The significant increase in the types and number of patients with neurological disorders has created an increasingly urgent global demand for neurological drugs, driving rapid growth in the pharmaceutical market. This market is projected to reach $172.1 billion by 2034. Hyperway Pharma has established a brain-penetrant drug development platform with distinct competitive advantages, focusing on developing brain disease drugs capable of penetrating the blood-brain barrier. The company has deployed multiple innovative drug pipelines and identified several brain-targeted drugs with brain penetration rate exceeding 60%. HBW-3210 Capsule is one such promising candidate.

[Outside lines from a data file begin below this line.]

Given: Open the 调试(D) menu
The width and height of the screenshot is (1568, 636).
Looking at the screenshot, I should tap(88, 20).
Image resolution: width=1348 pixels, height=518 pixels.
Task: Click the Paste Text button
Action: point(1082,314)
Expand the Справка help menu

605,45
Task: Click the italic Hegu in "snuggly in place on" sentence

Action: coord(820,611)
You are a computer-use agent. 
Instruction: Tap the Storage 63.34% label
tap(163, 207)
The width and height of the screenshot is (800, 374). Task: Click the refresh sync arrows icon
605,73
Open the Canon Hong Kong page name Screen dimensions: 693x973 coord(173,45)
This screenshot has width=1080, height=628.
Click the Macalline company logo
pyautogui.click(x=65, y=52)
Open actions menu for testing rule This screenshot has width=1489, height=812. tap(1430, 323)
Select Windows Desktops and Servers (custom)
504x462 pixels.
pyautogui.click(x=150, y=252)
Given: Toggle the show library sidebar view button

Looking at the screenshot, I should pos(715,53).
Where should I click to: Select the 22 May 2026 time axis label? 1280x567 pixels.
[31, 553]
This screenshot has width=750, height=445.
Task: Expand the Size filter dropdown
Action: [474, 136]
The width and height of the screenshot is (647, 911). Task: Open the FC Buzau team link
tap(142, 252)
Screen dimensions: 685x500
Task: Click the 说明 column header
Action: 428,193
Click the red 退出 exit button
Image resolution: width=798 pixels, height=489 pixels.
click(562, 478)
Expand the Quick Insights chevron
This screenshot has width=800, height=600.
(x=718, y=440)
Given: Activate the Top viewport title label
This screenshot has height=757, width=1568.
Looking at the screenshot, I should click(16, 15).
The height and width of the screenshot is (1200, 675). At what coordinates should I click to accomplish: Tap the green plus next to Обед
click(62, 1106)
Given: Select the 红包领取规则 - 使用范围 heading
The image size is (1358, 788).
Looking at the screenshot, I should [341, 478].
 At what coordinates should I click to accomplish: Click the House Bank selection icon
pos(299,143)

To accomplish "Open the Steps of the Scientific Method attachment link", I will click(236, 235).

HBW-3210 Capsule features two major innovations: First, as a fourth-generation non-covalent BTK inhibitor, it overcomes resistance issues caused by the C481S mutation in first and second generation BTK inhibitors, demonstrating high inhibitory activity against both wild-type and mutant BTK kinases. Second, it exhibits potent brain penetration. Compared to Tirabrutinib (developed by Ono Pharmaceutical in Japan)—the world's only approved first-generation irreversible BTK inhibitor for relapsed or refractory PCNSL—HBW-3210 demonstrates superior brain permeability (rat BBB penetration rate: >60% vs ~10%) and efficacy. This demonstrates significant development potential and the possibility of becoming a FIC compound.

Currently, HBW-3210 capsules are undergoing Phase I clinical trials and have demonstrated remarkable therapeutic effects. Notably, a patient who progressed due to resistance to a previously used brain-penetrant BTK inhibitor achieved complete disappearance of brain tumors after six cycles of HBW-3210 capsules, achieving outstanding therapeutic outcomes.